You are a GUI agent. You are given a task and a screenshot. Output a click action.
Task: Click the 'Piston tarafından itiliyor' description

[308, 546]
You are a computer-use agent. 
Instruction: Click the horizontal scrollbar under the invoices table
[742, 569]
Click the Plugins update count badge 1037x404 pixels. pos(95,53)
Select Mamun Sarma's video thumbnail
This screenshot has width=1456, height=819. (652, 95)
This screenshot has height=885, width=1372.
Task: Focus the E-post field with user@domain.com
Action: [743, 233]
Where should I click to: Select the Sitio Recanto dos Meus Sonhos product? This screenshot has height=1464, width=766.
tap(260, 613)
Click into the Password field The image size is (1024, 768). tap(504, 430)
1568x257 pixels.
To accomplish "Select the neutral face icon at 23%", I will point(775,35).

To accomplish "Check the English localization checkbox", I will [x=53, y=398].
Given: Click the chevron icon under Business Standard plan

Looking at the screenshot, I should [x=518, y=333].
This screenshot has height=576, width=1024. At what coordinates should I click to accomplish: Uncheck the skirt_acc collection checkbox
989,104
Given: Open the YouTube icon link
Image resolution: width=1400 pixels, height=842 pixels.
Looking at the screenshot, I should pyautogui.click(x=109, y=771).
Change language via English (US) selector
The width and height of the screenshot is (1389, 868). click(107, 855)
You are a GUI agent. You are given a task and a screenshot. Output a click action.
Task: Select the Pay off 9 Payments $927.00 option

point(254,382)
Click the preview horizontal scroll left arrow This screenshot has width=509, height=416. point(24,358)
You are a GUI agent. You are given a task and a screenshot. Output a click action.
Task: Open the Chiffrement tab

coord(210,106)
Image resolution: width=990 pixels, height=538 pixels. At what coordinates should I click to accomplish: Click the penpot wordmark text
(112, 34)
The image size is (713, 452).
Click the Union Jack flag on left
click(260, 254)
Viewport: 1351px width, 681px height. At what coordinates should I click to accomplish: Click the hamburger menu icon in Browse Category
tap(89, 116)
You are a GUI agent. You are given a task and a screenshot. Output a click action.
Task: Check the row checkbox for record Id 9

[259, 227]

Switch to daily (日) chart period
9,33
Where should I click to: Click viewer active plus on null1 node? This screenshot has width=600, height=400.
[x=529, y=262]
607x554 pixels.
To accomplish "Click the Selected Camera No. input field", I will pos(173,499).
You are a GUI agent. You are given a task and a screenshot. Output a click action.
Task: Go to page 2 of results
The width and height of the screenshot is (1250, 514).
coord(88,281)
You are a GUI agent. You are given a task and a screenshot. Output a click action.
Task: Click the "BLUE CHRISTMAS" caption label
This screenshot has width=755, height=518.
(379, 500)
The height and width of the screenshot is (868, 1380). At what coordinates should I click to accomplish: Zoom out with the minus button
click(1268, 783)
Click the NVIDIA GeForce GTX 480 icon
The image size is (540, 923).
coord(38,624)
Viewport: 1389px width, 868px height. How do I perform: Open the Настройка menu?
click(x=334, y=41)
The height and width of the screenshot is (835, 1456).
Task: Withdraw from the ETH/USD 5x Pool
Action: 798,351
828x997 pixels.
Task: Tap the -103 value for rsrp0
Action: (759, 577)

◇ ◇ ◇

- _Given problem_
Could you echo the lines of the material starting at the one containing "You are a computer-use agent." and ending at the one containing "will [x=53, y=398].", both included, without changing anything?

- _Finished answer_
You are a computer-use agent. 
Instruction: Click the horizontal scrollbar under the invoices table
[742, 569]
Click the Plugins update count badge 1037x404 pixels. pos(95,53)
Select Mamun Sarma's video thumbnail
This screenshot has width=1456, height=819. (652, 95)
This screenshot has height=885, width=1372.
Task: Focus the E-post field with user@domain.com
Action: [743, 233]
Where should I click to: Select the Sitio Recanto dos Meus Sonhos product? This screenshot has height=1464, width=766.
tap(260, 613)
Click into the Password field The image size is (1024, 768). tap(504, 430)
1568x257 pixels.
To accomplish "Select the neutral face icon at 23%", I will point(775,35).

To accomplish "Check the English localization checkbox", I will [x=53, y=398].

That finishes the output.